Armstrong, Mick: The radicalisation of the (Australian) campuses 1967-74

Mick Armstrong

The radicalisation of the campuses 1967-74‘, Australian National University course material for ‘Marxist interventions’ course

Based on a chapter from Armstrong’s (now hard to get) book, One, Two Three, What are We Fighting For? (Socialist Alternative, Melbourne 2001). The article gives a summary of student political activities at Monash, Queensland, Sydney, Adelaide, Melbourne, La Trobe, Flinders and Macquarie universities. At one point the author asks the question: ‘how was it possible for such a relatively small number of activists (on most campuses at best two or three per cent of students) to have such a decisive impact – to set the political tone on campus after campus?’ The thread running through most activity was opposition to the Vietnam War. (Related was opposition to the South African apartheid regime.)
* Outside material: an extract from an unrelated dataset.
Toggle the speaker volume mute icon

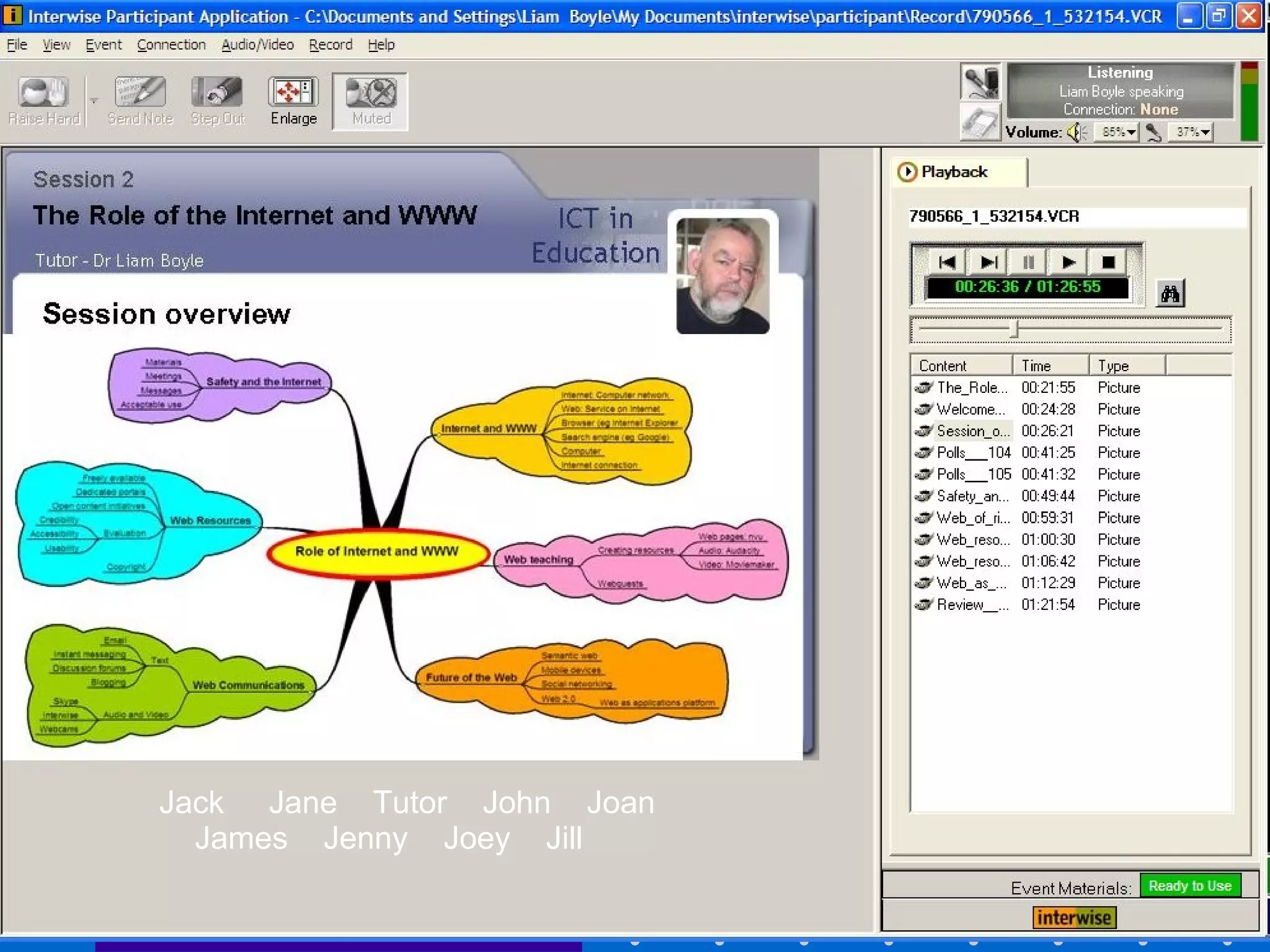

A study from a different ideological perspective and concentrating on one university only is Paul Francis Perry’s The Rise and Fall of Practically Everybody: an Account of Student Political Activity at Monash University, 1965-72. Some of the people mentioned by Armstrong are featured in interviews on the Hell No! We Won’t Go! Facebook page. Taking a much broader (but more expensive) perspective is Jon Piccini’s new book, Transnational Protest, Australia and the 1960s; Global Radicals. You can buy it by the chapter, which makes it even more expensive.

Update 27 November 2017: Sally Percival Wood has written a book about the student press in the 1960s.